Noticias sobre el sol y la piel

Hombres en el anzuelo

Por Skin Cancer Foundation • 30 de mayo de 2018


En la lucha contra el cáncer de piel, los hombres están muy por detrás de las mujeres. ¿Qué podemos hacer para ayudar a aquellos con el cromosoma Y a ponerse al día?

By Jen cantante

Cuando mis hijos estaban en la escuela secundaria, yo era un entrenador de fútbol juvenil que pasaba la mitad de la mayoría de los calentamientos previos al juego tratando de venderles a mis jugadores los beneficios del protector solar. Antes de un partido, intenté que mi portero de 13 años, Isaac, se untara un poco de protector solar que guardaba en la bolsa de mi entrenador. Mientras estábamos parados bajo el sol en el césped artificial, que es esencialmente plástico verde oscuro, Isaac declaró: "Solo uso protector solar en la playa". Le respondí: “Guau. ¿El sol solo te toca cuando estás cerca del océano? Nunca convencí a Isaac para que se protegiera.

Mis propios hijos, sin embargo, estaban acostumbrados a que los persiguieran por la arena en el lago de nuestra comunidad hasta que los atrapé y cubrí cada centímetro de piel que no cubrían sus trajes de baño con protector solar. Mi minivan estaba llena de varios sombreros del tamaño de niños que les tiraba en la cabeza mientras estaban ocupados en el patio de recreo, y las botellas de protector solar a medio usar rodaban por el piso cada vez que pisaba los frenos. Para los niños, la mitad de la batalla consiste en lograr que permanezcan quietos el tiempo suficiente para protegerse del sol. La otra mitad es hacerles entender por qué necesitan hacerlo.

La gran brecha de género

En las estadísticas de cáncer de piel, existe una sorprendente brecha de género. Aunque más personas son diagnosticadas con cáncer de piel cada año en los EE. UU. que todos los demás tipos de cáncer combinados, hay una cantidad desproporcionada de hombres en esas estadísticas. Eso incluye el melanoma, el más peligroso de los tres tipos más comunes de cáncer de piel.

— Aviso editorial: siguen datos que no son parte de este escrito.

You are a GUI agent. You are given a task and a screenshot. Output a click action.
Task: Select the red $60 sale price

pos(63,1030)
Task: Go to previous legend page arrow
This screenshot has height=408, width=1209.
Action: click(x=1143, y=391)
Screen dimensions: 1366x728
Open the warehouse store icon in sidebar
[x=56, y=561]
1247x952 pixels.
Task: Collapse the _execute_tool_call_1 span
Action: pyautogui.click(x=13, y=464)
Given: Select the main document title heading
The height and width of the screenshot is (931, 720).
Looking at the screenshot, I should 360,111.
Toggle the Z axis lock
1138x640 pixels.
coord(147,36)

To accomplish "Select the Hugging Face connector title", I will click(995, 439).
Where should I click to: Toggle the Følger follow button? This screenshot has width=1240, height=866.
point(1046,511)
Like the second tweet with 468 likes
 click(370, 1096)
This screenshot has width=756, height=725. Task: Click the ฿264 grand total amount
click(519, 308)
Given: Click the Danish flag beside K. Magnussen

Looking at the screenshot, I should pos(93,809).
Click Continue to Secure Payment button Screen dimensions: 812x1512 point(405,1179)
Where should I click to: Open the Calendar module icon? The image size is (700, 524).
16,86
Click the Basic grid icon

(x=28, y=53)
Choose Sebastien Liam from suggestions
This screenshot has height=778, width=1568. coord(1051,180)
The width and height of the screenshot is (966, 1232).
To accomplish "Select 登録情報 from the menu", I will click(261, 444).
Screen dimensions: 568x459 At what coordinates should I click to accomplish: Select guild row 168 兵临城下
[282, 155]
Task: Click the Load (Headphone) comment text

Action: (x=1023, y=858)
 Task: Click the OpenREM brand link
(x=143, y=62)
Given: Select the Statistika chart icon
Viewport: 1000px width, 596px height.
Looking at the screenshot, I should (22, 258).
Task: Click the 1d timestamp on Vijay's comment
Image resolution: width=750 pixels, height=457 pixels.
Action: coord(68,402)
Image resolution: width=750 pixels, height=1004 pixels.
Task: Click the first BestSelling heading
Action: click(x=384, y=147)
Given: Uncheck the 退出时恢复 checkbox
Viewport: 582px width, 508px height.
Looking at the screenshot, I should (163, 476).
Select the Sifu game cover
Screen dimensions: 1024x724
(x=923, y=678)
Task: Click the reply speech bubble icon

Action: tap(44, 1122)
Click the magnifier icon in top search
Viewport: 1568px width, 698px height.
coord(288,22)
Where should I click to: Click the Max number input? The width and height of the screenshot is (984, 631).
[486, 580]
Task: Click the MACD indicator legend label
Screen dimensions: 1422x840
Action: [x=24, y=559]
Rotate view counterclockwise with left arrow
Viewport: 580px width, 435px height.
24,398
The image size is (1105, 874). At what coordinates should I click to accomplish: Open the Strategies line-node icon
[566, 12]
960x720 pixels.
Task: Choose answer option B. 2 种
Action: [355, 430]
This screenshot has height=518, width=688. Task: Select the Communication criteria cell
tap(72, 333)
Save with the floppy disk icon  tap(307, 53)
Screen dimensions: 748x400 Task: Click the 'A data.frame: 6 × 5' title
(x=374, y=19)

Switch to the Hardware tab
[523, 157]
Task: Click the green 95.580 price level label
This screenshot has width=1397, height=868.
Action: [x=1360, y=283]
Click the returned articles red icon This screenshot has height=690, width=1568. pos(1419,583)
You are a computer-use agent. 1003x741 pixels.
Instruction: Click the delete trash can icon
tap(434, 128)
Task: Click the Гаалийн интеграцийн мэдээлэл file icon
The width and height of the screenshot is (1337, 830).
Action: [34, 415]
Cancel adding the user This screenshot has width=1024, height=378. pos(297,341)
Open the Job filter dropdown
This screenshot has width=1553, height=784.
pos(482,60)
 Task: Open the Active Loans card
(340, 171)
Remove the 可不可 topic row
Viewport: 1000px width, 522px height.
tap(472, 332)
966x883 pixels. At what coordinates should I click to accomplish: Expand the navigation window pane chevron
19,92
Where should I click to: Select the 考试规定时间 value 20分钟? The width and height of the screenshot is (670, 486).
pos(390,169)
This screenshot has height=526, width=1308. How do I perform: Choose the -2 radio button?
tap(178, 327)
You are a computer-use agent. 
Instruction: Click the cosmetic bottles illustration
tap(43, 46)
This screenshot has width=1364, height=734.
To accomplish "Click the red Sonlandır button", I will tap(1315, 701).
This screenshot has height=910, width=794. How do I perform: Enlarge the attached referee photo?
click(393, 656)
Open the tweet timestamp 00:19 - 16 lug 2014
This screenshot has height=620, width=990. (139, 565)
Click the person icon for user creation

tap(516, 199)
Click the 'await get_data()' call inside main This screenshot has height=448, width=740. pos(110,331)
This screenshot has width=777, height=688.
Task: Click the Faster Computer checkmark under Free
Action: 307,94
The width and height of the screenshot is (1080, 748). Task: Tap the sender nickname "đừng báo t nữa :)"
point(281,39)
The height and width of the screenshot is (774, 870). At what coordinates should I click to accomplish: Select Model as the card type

Alrededor del 57 por ciento de las personas a las que se les diagnostica un carcinoma de células basales (BCC) son hombres. Cuando aumenta el número de BCC, también aumenta la brecha de género. El sesenta y dos por ciento de las personas a las que se les diagnostica de dos a cinco BCC son hombres, y entre las que tienen seis o más BCC, un sorprendente 80 por ciento son hombres. Para los cánceres de piel más peligrosos, las noticias son aún peores. Los hombres representan más de la mitad de los nuevos casos de melanoma invasivo y casi el doble de muertes.

Brecha de género en el tipo más común de cáncer de piel

Se estima que cada año se diagnostican 4.3 millones de casos de carcinoma de células basales en los EE. UU. Los hombres se llevan la peor parte.

Muchos más hombres que mujeres desarrollan melanoma después de los 49 años, posiblemente como resultado de toda una vida de exposición al sol y una protección solar más pobre. Es un efecto acumulativo de años de trabajar en el jardín sin sombrero, salir a correr sin protector solar y palear la nieve de la caminata sin protección contra los rayos del sol porque "es invierno". (Hasta los 49 años, más mujeres que hombres desarrollan melanoma. Muchos expertos lo atribuyen al uso de camas de bronceado, ya que casi 8 millones de mujeres frente a unos 2 millones de hombres se broncean en interiores).

En 2018, se diagnosticarán aproximadamente 55,000 36,000 nuevos casos de melanoma invasivo en hombres. En las mujeres, se estima en 3,000 casos. Además, eso es un salto de alrededor de 1,000 casos en hombres en comparación con alrededor de XNUMX en mujeres. Claramente, hay más trabajo por hacer para comunicar la necesidad de protección solar y detección temprana. Quería aprender más sobre esta brecha de género, por lo que llamamos a un experto superior que no solo es un dermatólogo experimentado, sino también una madre de tres hijos.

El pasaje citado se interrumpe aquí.